Pixel coordinate grounding data:
○ ○ ○ ○ ○

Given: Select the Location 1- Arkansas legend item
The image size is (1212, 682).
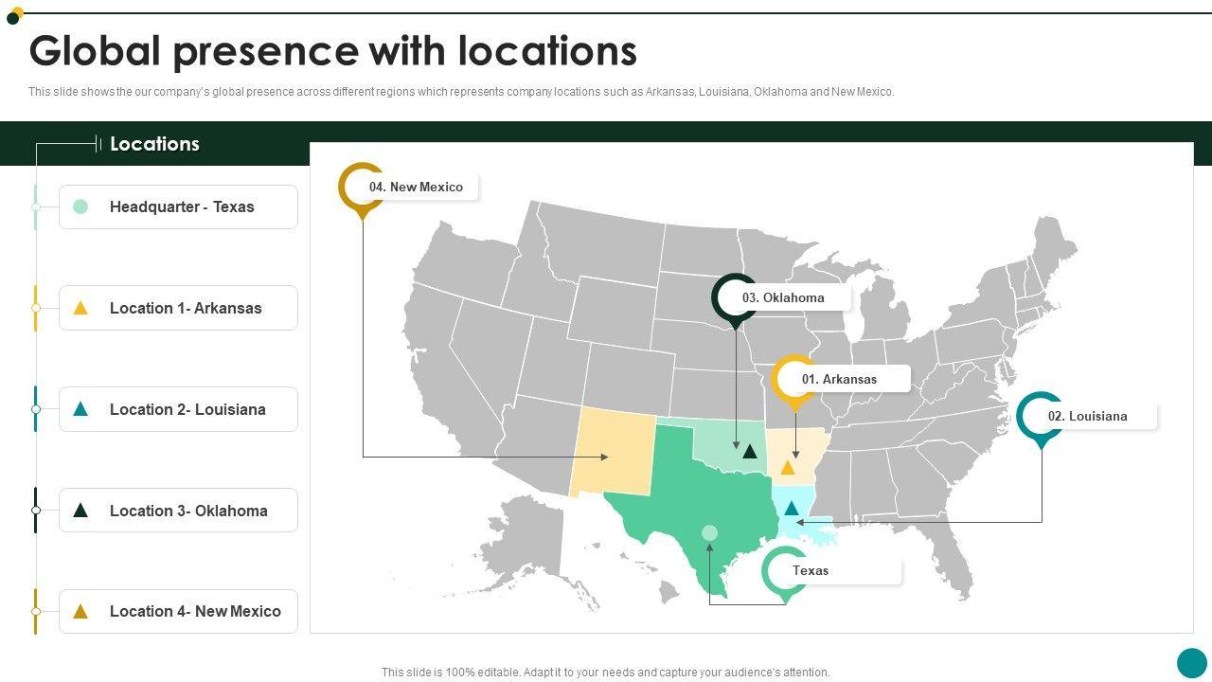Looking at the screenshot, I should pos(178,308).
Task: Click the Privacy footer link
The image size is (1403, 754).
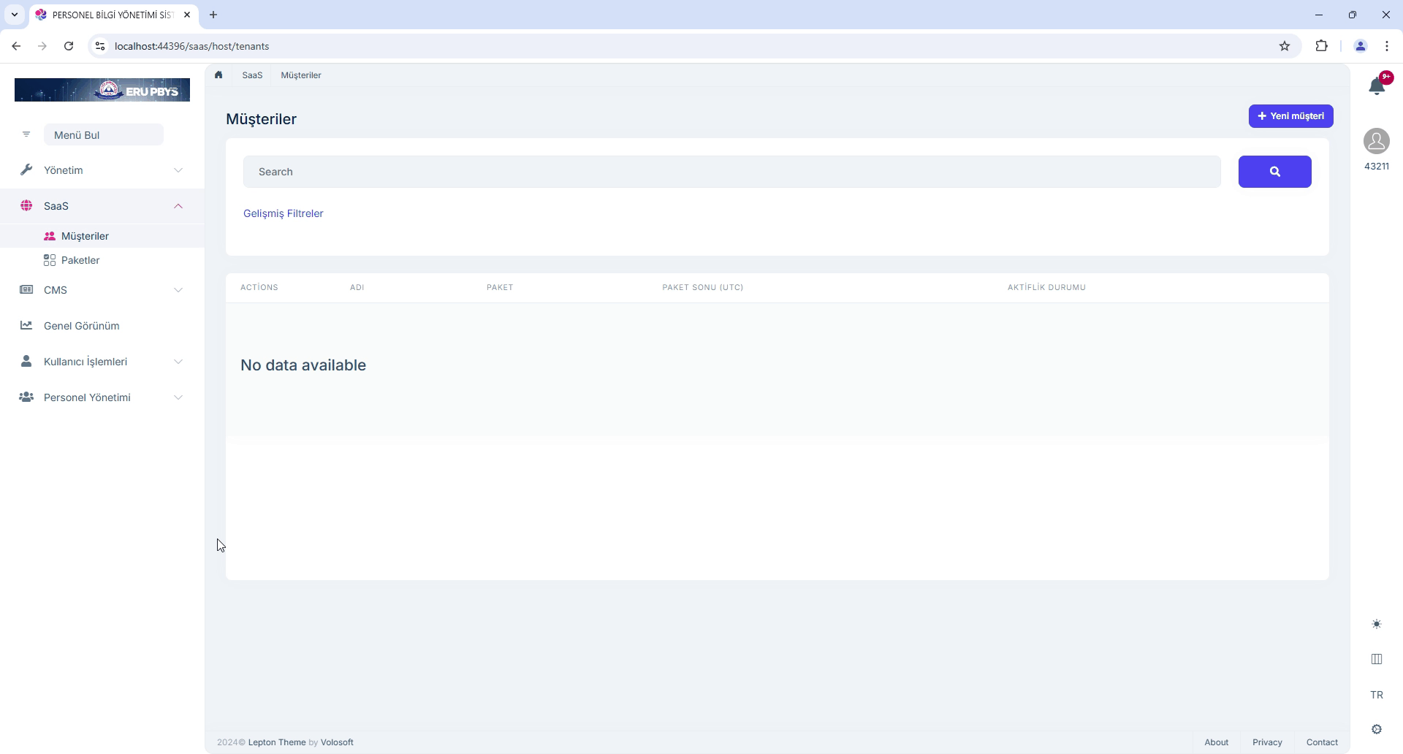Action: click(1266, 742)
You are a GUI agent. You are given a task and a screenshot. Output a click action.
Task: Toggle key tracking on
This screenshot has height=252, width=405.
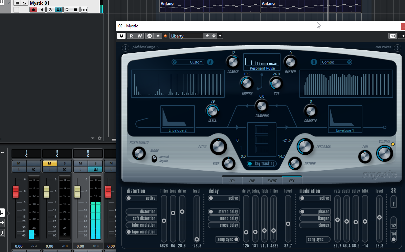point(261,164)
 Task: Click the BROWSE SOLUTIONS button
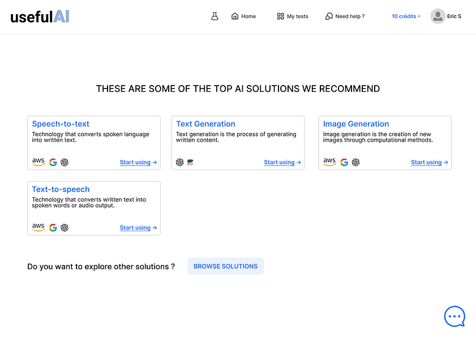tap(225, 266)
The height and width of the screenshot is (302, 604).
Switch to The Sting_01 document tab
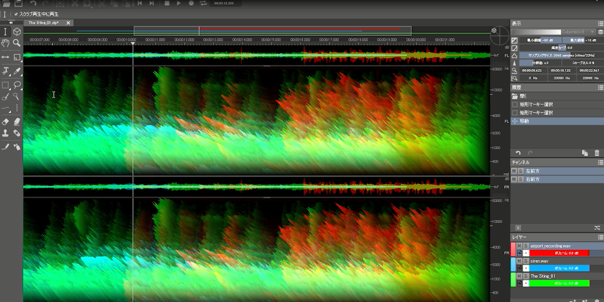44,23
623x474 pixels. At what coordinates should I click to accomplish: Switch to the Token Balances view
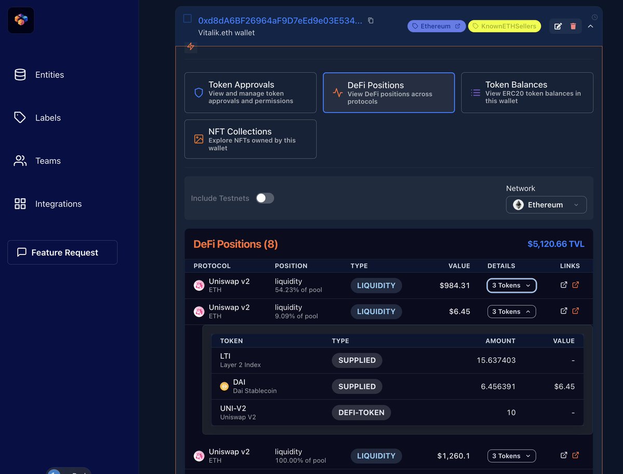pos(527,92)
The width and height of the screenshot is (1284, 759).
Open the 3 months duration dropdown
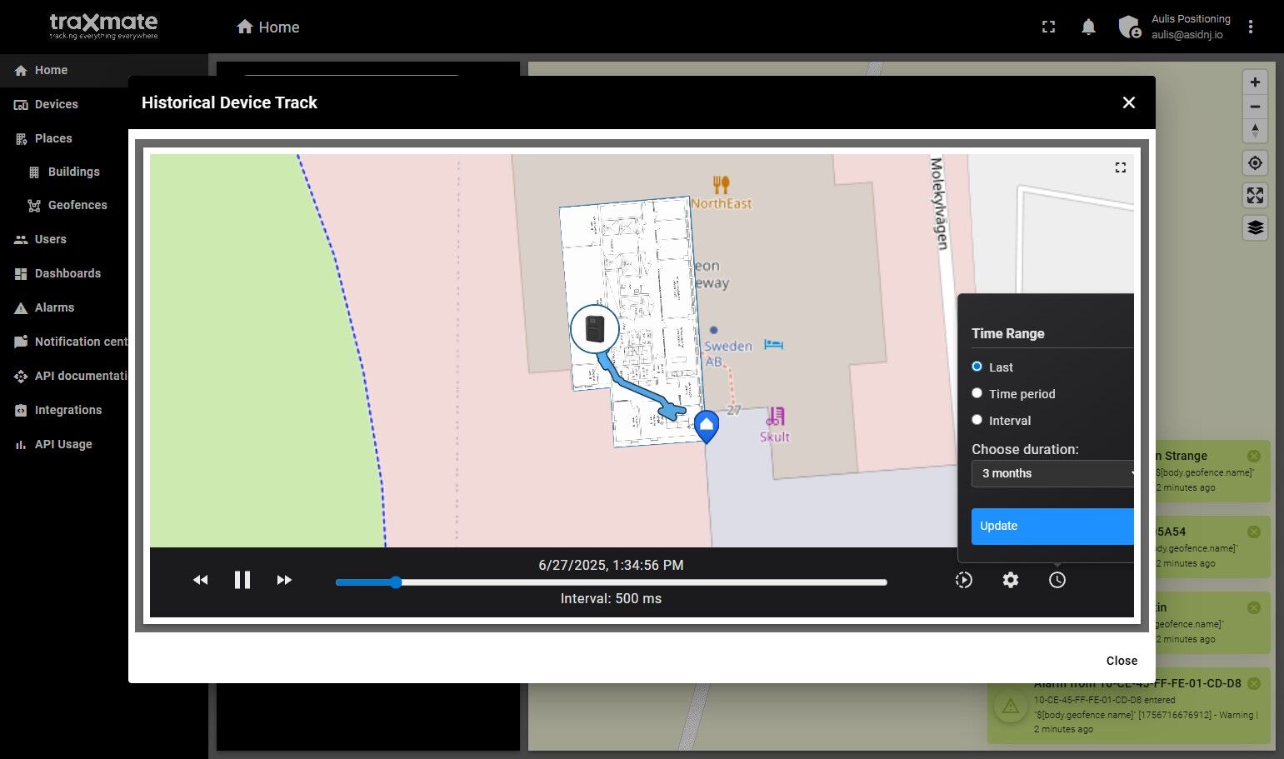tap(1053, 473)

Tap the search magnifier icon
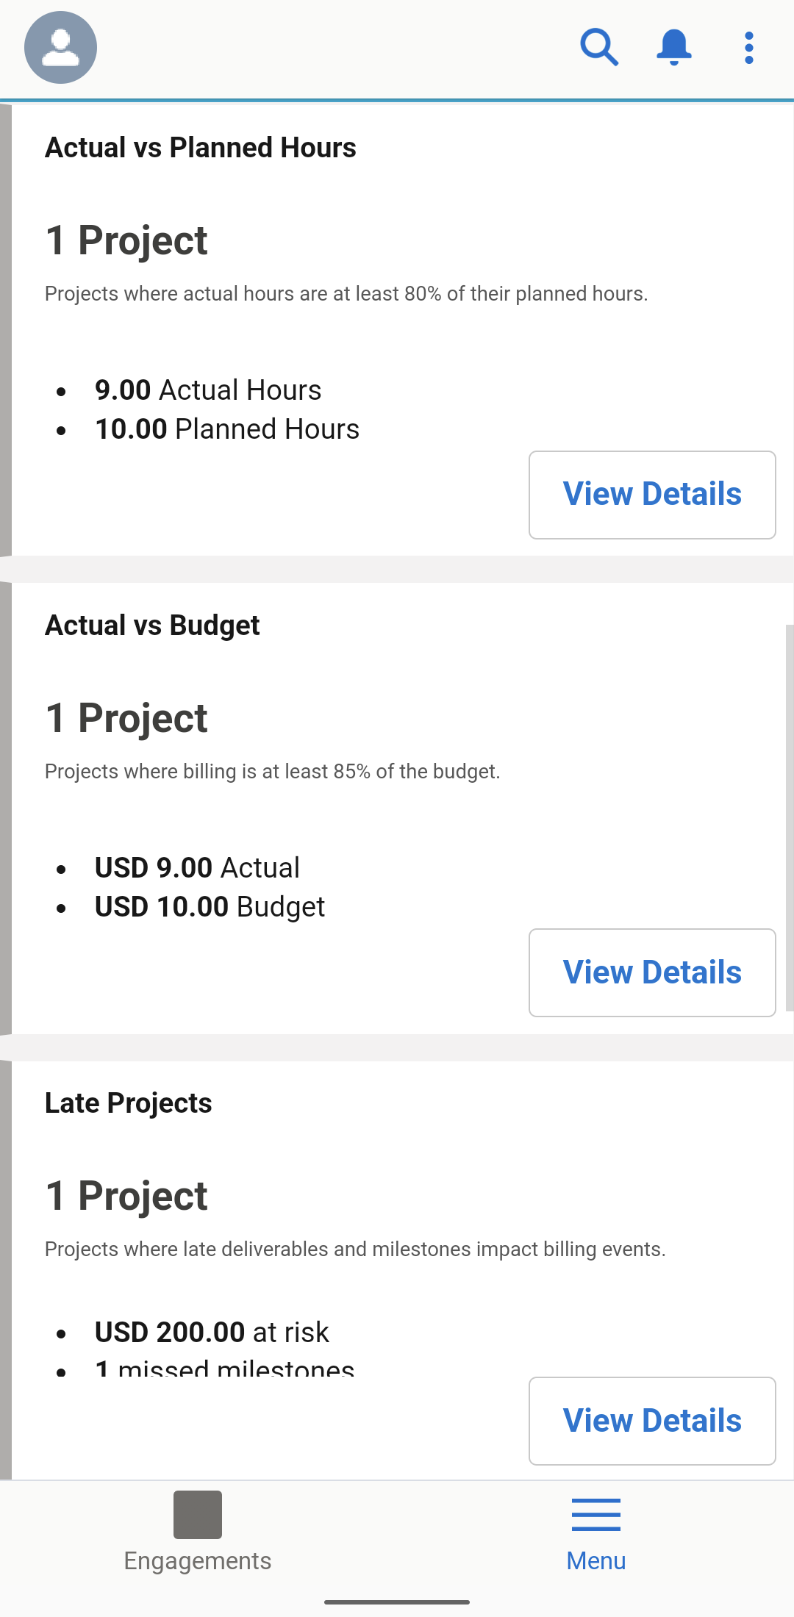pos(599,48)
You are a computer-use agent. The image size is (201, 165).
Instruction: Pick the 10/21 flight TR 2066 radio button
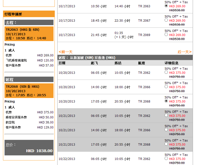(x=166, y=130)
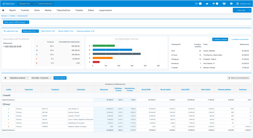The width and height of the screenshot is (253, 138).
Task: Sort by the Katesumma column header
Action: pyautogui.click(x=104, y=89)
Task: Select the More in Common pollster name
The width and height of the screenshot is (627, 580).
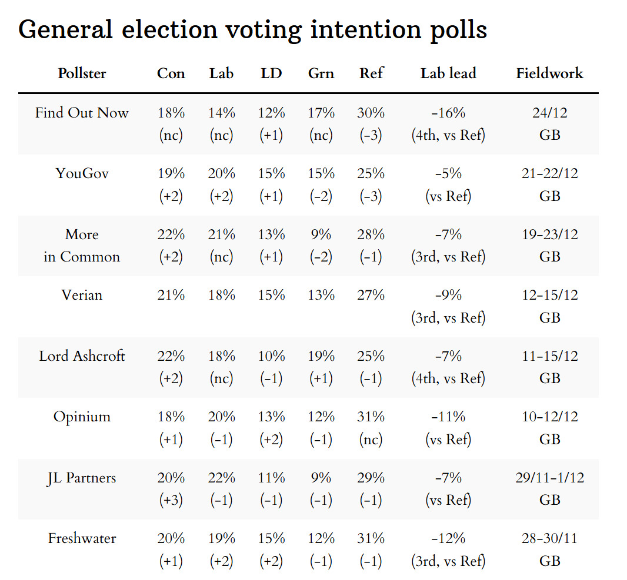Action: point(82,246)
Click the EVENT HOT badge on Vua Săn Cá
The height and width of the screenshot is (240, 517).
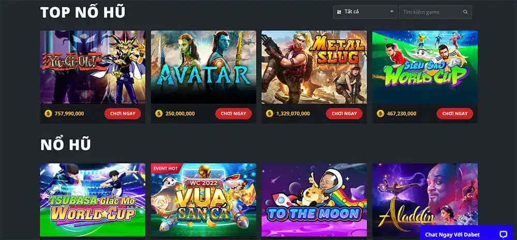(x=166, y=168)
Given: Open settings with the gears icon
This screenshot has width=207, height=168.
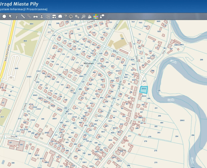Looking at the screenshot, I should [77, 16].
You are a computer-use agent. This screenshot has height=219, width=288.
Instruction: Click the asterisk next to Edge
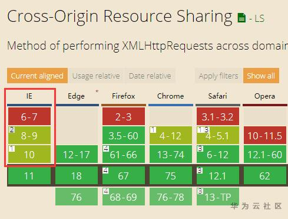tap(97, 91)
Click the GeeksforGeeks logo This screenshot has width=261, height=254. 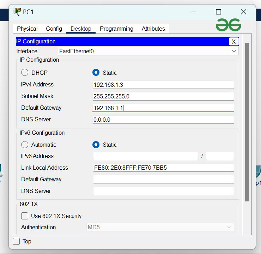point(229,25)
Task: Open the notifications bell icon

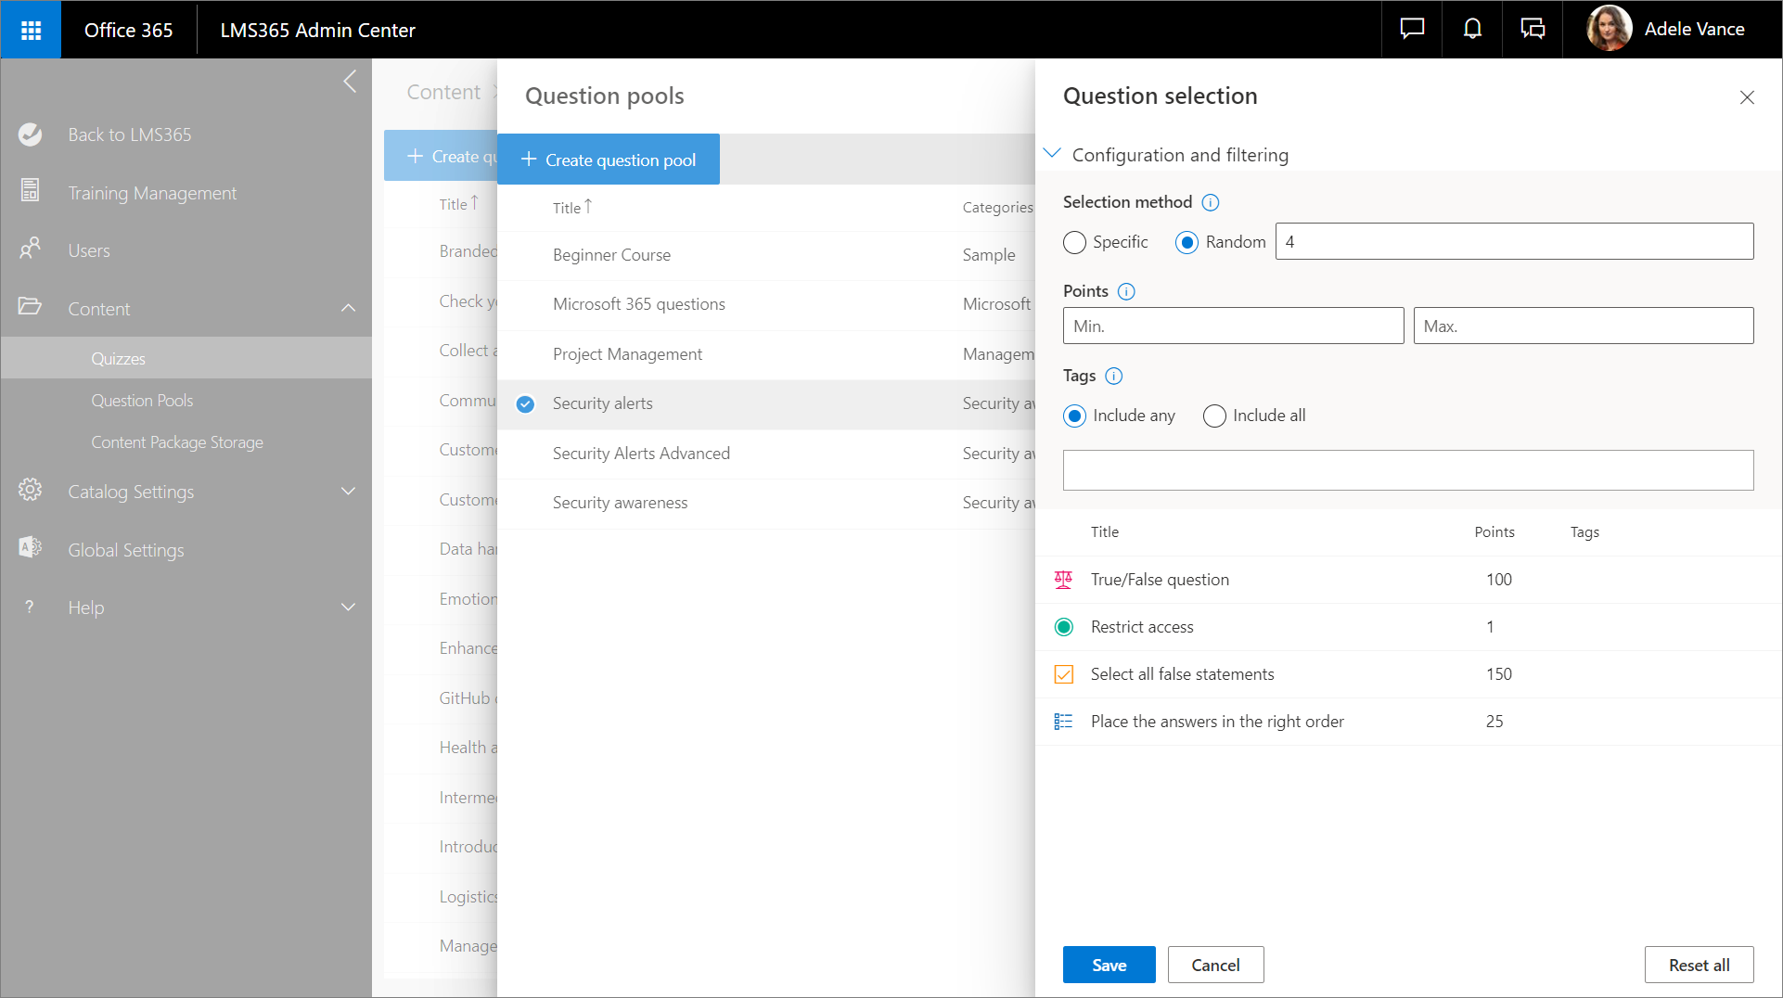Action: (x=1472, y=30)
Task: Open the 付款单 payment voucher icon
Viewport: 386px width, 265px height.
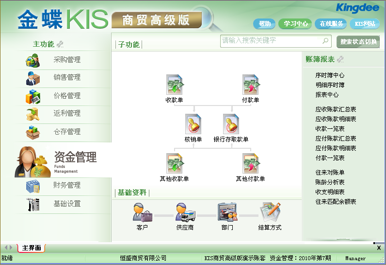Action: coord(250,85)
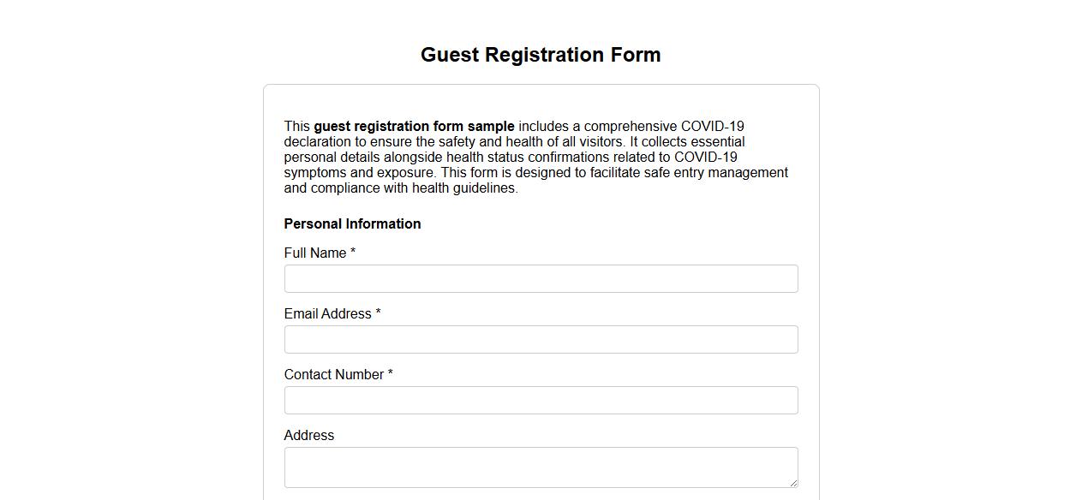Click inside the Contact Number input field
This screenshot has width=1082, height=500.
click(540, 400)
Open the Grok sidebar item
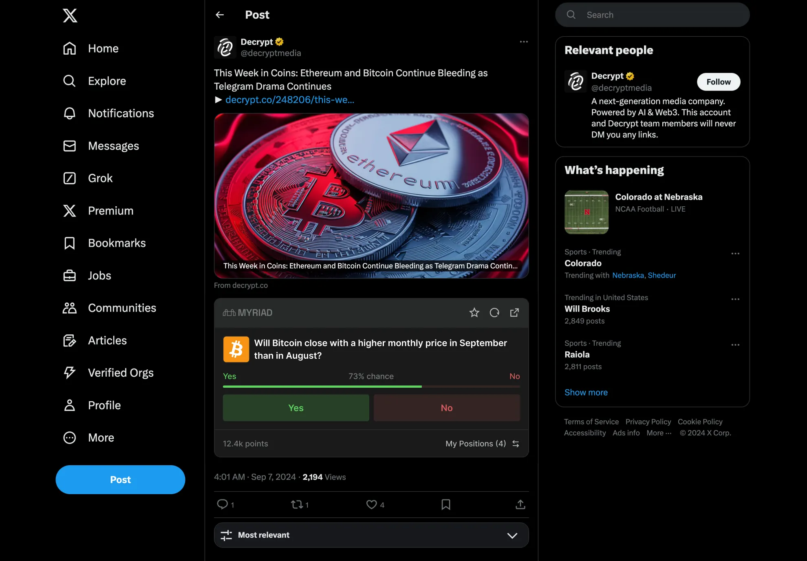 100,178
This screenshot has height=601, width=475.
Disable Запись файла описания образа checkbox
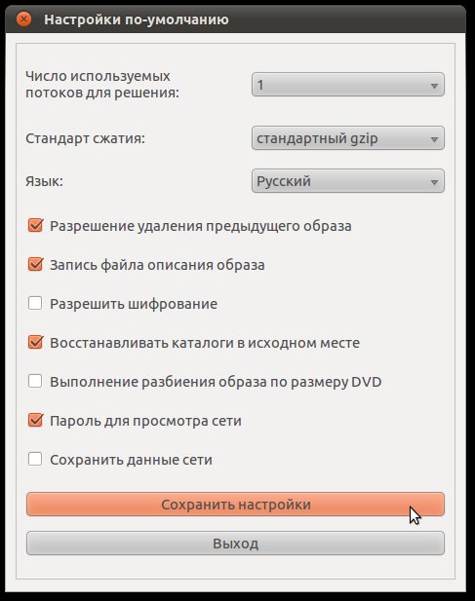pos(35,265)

○ ○ ○ ○ ○

> **WHAT IS NEEDED**
Search the data above for the string "computer" and report each line that holds it.

> **PROBLEM SOLUTION**
You are a computer-use agent. The image size is (201, 165).
You are a computer-use agent. This screenshot has height=219, width=288.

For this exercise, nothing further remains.